**阅读摘录**
12.hashlib模块                                                                                   

用于加密相关的操作,3.x里代替了md5模块和sha模块,主要提供 SHA1, SHA224, SHA256, SHA384, SHA512 ,MD5 算法

  1 import hashlib
  2 
  3 m = hashlib.md5()
  4 m.update(b"Hello")
  5 m.update(b"It's me")
  6 print(m.hexdigest())
  7 m.update(b"It's been a long time since last time we ...")
  8 
  9 print(m.hexdigest()) #2进制格式hash
 10 print(len(m.hexdigest())) #16进制格式hash
 11 '''
 12 def digest(self, *args, **kwargs): # real signature unknown
 13     """ Return the digest value as a string of binary data. """
 14     pass
 15 
 16 def hexdigest(self, *args, **kwargs): # real signature unknown
 17     """ Return the digest value as a string of hexadecimal digits. """
 18     pass
 19 
 20 '''
 21 import hashlib
 22 
 23 # ######## md5 ########
 24 
 25 hash = hashlib.md5()
 26 hash.update('admin')
 27 print(hash.hexdigest())
 28 
 29 # ######## sha1 ########
 30 
 31 hash = hashlib.sha1()
 32 hash.update('admin')
 33 print(hash.hexdigest())
 34 
 35 # ######## sha256 ########
 36 
 37 hash = hashlib.sha256()
 38 hash.update('admin')
 39 print(hash.hexdigest())
 40 
 41 
 42 # ######## sha384 ########
 43 
 44 hash = hashlib.sha384()
 45 hash.update('admin')
 46 print(hash.hexdigest())

**练习题**
**A.** 以下三句话是否与hashlib模块摘录相符？(i) 在3.x中，hashlib取代了md5模块和sha模块；(ii) digest方法返回由十六进制数字组成的字符串；(iii) hexdigest方法返回由十六进制数字组成的字符串。每句请答“是”或“否”，并原样引用摘录中起决定作用的文字。
**B.** 请从hashlib模块摘录中原样抄出一段：从含有“27 print(hash.hexdigest())”的那几个字开始，抄完“39 print(hash.hexdigest())”后停止。
作答时只能依据hashlib模块摘录。

**所示资料**
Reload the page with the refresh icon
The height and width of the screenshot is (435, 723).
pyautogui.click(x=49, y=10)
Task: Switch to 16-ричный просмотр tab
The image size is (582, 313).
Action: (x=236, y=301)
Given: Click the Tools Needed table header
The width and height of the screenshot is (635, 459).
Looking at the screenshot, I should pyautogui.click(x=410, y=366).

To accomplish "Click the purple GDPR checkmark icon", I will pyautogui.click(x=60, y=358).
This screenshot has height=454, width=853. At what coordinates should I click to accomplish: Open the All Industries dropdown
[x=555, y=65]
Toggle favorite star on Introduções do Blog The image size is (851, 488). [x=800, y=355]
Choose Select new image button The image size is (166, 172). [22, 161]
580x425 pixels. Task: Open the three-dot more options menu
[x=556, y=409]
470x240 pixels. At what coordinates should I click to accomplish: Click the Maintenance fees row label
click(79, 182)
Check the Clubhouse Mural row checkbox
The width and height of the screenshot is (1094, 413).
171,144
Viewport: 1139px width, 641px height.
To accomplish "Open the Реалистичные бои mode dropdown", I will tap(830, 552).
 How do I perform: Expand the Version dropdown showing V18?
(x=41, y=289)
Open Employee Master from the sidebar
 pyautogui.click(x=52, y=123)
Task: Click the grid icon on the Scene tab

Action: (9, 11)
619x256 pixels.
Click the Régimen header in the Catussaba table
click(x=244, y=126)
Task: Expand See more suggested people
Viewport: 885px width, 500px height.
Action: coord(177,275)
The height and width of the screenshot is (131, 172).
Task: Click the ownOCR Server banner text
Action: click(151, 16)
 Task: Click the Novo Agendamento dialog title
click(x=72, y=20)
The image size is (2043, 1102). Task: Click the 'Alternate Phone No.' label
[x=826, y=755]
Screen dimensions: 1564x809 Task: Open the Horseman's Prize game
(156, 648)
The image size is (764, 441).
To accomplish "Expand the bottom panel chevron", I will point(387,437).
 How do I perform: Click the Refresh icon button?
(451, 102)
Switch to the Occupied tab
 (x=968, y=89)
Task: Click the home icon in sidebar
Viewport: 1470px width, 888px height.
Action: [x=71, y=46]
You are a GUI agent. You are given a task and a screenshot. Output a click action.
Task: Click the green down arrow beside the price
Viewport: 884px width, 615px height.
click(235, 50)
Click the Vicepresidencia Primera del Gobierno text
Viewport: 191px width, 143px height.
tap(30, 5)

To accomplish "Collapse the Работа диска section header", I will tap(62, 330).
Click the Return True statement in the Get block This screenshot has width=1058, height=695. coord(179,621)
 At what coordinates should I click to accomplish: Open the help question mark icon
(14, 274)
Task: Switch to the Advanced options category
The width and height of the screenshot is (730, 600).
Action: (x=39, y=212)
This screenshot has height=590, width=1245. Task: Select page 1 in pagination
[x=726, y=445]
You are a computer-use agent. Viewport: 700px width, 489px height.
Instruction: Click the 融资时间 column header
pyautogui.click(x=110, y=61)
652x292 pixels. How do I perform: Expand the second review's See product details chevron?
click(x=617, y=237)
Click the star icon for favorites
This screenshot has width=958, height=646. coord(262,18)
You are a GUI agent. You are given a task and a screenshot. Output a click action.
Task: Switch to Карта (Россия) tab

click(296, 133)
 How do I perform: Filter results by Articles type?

**参考答案**
**A.**
(i) 是。“3.x里代替了md5模块和sha模块”
(ii) 否。“Return the digest value as a string of binary data.”
(iii) 是。“Return the digest value as a string of hexadecimal digits.”

**B.**
27 print(hash.hexdigest())
 28 
 29 # ######## sha1 ########
 30 
 31 hash = hashlib.sha1()
 32 hash.update('admin')
 33 print(hash.hexdigest())
 34 
 35 # ######## sha256 ########
 36 
 37 hash = hashlib.sha256()
 38 hash.update('admin')
 39 print(hash.hexdigest())